1. What’s moving the stock today
Ericsson’s U.S.-listed ADS are trading higher as the market focuses on the company’s newly initiated share repurchase program totaling up to SEK 15 billion. Ericsson said repurchases are expected to commence on April 23, 2026 at the earliest and may run through March 31, 2027, putting a near-term start date in view and providing an incremental demand narrative for the shares. (ericsson.com)
2. The catalyst: buyback mechanics and timing
Ericsson announced that its board decided to use the authorization from the March 31, 2026 AGM to initiate repurchases of its Class B shares on Nasdaq Stockholm, up to SEK 15 billion in total consideration. With the earliest start date only days away, traders often re-rate the stock on expectations of reduced share count over time, a more shareholder-friendly capital return stance, and potential support for the stock during periods of volatility. (ericsson.com)

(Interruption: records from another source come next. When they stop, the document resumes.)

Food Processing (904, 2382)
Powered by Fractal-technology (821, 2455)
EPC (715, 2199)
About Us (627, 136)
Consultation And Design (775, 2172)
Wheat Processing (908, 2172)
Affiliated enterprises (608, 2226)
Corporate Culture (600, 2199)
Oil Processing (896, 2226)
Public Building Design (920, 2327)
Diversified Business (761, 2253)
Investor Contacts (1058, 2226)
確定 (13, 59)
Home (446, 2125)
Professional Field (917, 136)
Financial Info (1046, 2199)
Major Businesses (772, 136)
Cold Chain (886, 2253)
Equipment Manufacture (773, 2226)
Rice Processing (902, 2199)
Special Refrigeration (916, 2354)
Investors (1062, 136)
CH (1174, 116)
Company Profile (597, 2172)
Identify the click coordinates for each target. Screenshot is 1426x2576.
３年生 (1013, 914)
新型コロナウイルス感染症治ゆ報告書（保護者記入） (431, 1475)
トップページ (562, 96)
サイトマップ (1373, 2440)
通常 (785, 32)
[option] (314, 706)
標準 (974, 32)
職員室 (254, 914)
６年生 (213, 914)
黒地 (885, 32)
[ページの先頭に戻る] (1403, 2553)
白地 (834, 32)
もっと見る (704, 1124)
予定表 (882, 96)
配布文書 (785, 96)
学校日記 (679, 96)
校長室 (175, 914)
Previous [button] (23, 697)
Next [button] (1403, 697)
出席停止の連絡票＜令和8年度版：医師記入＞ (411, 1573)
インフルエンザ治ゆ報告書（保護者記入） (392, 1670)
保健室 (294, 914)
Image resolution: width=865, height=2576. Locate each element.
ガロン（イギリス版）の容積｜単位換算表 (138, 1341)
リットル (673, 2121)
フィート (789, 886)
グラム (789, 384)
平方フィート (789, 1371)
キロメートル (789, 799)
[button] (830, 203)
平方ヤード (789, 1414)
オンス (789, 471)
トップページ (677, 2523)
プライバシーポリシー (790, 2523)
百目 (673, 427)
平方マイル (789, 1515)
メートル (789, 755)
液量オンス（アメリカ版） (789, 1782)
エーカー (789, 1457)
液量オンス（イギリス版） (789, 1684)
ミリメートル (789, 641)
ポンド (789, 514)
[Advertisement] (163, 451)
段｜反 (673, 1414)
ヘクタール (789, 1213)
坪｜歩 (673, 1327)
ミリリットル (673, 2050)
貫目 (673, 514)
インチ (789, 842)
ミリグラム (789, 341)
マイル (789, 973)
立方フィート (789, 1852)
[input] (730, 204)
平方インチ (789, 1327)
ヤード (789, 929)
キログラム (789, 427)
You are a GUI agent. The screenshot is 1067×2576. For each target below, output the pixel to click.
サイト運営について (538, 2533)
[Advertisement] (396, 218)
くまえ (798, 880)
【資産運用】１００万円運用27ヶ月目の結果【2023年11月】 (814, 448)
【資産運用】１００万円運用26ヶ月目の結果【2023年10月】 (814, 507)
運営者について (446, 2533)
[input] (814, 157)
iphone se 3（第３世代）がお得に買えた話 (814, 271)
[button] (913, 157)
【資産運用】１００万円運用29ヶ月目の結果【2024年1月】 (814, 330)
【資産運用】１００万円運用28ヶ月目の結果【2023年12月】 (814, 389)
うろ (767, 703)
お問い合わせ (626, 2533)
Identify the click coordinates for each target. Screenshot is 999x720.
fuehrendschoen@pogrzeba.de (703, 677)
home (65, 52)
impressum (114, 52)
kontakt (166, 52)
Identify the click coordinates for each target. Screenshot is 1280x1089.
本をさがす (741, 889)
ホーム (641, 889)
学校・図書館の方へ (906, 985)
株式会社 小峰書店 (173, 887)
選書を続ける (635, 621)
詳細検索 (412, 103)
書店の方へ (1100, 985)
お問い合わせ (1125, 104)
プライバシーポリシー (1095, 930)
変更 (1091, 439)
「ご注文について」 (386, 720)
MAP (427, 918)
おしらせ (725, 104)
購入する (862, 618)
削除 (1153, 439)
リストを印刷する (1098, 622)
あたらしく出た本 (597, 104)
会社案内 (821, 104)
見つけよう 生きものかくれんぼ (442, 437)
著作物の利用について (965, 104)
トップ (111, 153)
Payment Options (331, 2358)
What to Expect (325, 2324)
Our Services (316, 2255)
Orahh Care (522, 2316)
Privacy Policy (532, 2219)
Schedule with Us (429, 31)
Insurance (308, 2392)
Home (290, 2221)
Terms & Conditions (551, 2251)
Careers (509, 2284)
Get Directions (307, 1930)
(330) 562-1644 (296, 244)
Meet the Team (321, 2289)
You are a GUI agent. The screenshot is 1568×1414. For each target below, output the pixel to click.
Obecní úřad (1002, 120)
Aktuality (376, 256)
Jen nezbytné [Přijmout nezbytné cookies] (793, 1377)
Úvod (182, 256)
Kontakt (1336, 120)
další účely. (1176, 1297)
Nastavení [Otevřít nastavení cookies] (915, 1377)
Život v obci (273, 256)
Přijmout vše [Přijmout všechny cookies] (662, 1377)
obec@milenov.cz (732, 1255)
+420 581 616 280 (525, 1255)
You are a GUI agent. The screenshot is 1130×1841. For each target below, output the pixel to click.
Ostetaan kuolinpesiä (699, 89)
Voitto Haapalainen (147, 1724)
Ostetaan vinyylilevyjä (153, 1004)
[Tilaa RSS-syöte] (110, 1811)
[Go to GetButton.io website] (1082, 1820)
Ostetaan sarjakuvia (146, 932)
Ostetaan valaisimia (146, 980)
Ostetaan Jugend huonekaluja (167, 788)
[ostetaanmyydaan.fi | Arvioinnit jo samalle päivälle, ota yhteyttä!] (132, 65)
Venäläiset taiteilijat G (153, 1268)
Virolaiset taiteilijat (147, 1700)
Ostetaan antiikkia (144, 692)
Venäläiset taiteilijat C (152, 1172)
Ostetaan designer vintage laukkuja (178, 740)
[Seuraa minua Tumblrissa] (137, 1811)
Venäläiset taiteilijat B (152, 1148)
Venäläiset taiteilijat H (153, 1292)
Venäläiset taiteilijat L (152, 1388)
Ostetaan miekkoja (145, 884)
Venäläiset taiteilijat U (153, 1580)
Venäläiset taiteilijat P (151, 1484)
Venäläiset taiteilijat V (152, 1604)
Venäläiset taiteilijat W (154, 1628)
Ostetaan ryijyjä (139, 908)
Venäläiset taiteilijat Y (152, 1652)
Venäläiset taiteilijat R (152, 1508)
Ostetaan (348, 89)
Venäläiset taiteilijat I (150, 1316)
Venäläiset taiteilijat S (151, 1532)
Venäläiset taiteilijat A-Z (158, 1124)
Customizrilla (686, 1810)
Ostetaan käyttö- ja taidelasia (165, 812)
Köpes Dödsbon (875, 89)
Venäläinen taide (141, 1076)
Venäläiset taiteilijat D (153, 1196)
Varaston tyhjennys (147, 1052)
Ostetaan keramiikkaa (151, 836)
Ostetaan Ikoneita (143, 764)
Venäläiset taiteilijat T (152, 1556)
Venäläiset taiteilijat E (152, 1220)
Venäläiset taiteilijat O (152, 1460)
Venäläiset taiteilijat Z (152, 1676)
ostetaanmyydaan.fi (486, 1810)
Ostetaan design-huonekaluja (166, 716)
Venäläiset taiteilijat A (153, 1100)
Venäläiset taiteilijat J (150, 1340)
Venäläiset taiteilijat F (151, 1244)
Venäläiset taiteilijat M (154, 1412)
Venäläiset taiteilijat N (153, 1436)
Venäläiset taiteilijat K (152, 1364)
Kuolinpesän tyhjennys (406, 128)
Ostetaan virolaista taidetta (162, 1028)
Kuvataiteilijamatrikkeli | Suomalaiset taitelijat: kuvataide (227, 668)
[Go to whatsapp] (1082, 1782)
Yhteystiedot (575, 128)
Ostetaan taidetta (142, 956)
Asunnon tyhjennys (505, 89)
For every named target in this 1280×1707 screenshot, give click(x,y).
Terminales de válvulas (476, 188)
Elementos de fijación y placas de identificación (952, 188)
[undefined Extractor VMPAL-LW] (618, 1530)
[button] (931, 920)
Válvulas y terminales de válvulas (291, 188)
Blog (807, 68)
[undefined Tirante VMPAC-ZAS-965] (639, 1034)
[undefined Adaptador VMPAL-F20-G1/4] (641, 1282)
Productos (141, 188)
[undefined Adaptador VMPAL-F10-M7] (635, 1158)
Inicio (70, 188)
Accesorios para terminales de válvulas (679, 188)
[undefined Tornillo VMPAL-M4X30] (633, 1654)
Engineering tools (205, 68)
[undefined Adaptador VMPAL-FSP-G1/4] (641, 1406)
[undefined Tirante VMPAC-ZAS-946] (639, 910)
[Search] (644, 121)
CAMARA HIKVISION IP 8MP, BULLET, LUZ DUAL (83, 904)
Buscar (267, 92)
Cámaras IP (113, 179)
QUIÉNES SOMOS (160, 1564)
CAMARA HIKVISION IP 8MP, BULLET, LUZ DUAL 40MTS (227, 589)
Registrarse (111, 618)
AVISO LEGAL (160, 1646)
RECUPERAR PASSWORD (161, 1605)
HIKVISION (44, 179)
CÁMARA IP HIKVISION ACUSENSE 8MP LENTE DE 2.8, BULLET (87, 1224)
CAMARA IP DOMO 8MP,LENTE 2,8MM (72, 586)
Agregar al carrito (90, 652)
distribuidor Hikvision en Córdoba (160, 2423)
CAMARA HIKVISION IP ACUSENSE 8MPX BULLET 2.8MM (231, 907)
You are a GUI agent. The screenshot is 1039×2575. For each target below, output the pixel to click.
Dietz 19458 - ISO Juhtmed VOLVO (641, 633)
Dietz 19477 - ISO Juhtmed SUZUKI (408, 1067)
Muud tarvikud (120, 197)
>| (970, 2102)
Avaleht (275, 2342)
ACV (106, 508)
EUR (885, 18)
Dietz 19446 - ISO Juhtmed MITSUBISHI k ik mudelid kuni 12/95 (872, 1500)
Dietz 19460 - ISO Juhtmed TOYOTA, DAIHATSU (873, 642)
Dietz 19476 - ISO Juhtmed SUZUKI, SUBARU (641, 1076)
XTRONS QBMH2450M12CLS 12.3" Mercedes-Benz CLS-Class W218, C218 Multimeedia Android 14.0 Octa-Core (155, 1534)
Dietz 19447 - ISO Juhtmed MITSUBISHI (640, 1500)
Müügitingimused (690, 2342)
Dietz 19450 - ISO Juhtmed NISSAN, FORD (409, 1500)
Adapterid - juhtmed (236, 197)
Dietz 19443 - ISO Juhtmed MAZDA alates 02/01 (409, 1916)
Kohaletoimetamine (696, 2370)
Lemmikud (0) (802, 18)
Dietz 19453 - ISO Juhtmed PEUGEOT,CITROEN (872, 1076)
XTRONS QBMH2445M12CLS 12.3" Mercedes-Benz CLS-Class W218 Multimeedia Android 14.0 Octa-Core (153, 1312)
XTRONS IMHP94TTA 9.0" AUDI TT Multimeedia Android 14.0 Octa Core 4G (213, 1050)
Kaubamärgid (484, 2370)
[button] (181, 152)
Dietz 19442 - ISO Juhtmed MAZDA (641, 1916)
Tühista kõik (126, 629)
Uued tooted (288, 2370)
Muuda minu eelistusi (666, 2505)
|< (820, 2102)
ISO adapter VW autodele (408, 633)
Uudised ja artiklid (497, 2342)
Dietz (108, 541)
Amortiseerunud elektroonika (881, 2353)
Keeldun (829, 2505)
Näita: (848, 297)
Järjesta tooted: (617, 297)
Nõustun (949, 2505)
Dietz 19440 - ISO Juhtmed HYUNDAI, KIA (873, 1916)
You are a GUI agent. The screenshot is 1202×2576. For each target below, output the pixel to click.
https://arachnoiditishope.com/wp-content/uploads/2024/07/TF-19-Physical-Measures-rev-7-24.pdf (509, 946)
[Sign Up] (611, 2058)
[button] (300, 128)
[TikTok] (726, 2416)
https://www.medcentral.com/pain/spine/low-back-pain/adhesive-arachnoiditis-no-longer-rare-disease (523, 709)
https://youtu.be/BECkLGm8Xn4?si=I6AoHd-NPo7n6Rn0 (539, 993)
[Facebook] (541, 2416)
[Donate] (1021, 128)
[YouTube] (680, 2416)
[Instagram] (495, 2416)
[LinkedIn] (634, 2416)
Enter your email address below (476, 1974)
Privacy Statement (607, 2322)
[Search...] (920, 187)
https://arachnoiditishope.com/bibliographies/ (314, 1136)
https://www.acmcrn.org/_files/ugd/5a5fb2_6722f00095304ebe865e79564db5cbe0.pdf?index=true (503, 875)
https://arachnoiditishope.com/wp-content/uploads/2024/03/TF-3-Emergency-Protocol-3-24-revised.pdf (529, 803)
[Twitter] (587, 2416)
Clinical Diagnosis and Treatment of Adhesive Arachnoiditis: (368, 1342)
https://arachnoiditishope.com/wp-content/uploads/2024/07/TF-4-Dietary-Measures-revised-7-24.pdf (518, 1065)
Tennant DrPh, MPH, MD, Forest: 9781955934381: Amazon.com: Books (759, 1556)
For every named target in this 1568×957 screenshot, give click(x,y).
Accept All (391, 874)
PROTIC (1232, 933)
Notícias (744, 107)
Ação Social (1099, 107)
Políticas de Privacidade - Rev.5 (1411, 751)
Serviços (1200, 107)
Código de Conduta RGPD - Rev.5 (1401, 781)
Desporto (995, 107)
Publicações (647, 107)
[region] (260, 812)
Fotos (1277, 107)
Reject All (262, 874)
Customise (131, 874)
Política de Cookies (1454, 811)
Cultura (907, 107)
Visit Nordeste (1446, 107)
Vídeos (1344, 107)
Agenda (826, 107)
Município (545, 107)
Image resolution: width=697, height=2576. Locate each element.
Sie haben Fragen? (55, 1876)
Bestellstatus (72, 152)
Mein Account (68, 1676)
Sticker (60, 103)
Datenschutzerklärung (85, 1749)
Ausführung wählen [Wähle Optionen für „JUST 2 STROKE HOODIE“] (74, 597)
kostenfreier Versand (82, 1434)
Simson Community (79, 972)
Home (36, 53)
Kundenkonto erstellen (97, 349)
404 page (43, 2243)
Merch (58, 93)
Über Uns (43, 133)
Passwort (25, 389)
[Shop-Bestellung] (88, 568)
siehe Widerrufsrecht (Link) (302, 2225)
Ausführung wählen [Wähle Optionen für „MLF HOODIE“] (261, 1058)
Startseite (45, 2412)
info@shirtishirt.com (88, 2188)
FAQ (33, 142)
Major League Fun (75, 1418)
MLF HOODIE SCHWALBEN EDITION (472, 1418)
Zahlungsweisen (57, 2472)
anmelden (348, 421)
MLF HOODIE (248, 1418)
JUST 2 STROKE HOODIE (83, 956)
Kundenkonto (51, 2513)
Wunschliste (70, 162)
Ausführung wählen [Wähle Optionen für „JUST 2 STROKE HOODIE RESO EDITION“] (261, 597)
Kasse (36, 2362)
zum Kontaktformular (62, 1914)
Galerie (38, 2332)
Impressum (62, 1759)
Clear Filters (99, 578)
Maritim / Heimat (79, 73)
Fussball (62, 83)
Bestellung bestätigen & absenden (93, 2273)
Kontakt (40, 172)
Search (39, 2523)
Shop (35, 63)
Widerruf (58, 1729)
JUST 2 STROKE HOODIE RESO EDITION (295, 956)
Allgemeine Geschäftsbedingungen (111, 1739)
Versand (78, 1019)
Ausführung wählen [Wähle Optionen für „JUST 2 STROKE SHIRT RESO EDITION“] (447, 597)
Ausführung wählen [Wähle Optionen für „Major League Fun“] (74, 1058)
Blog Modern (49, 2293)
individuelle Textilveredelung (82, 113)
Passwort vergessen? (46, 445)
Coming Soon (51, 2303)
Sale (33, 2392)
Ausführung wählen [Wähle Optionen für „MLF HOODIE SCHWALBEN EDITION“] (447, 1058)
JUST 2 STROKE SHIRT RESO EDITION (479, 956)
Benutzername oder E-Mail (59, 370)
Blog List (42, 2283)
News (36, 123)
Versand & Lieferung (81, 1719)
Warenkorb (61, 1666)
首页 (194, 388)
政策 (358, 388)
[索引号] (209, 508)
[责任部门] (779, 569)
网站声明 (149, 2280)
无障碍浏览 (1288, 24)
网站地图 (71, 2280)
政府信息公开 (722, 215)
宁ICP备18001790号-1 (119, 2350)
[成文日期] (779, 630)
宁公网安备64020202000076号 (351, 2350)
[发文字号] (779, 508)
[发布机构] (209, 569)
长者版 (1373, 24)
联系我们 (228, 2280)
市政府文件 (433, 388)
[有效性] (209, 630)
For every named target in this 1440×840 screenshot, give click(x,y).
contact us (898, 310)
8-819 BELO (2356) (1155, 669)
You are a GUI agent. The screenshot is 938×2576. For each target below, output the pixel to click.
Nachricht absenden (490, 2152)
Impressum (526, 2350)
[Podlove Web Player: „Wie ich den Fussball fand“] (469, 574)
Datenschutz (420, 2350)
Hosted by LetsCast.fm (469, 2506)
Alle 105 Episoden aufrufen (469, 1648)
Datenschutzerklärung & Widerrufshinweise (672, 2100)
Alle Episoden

3. Why it matters now: Q1 results kept the buyback in play
The buyback timeline was reiterated alongside Ericsson’s first-quarter 2026 results released April 17, 2026, which included the statement that the buyback is approved and expected to commence on April 23, 2026. With earnings now out and the program details public, investors are shifting from “planned” to “imminent,” which can be enough to drive a modest, sentiment-led rally even without a new contract headline. (ericsson.com)
4. What to watch next
The next key check is whether Ericsson confirms the first day of repurchases and how consistently it buys stock once the window opens. Investors will also watch for follow-through from Q1 commentary—especially any signs of stabilization in operator spending and progress in margin and cash generation—because the durability of a buyback-driven move typically depends on underlying fundamentals and confidence in ongoing free cash flow.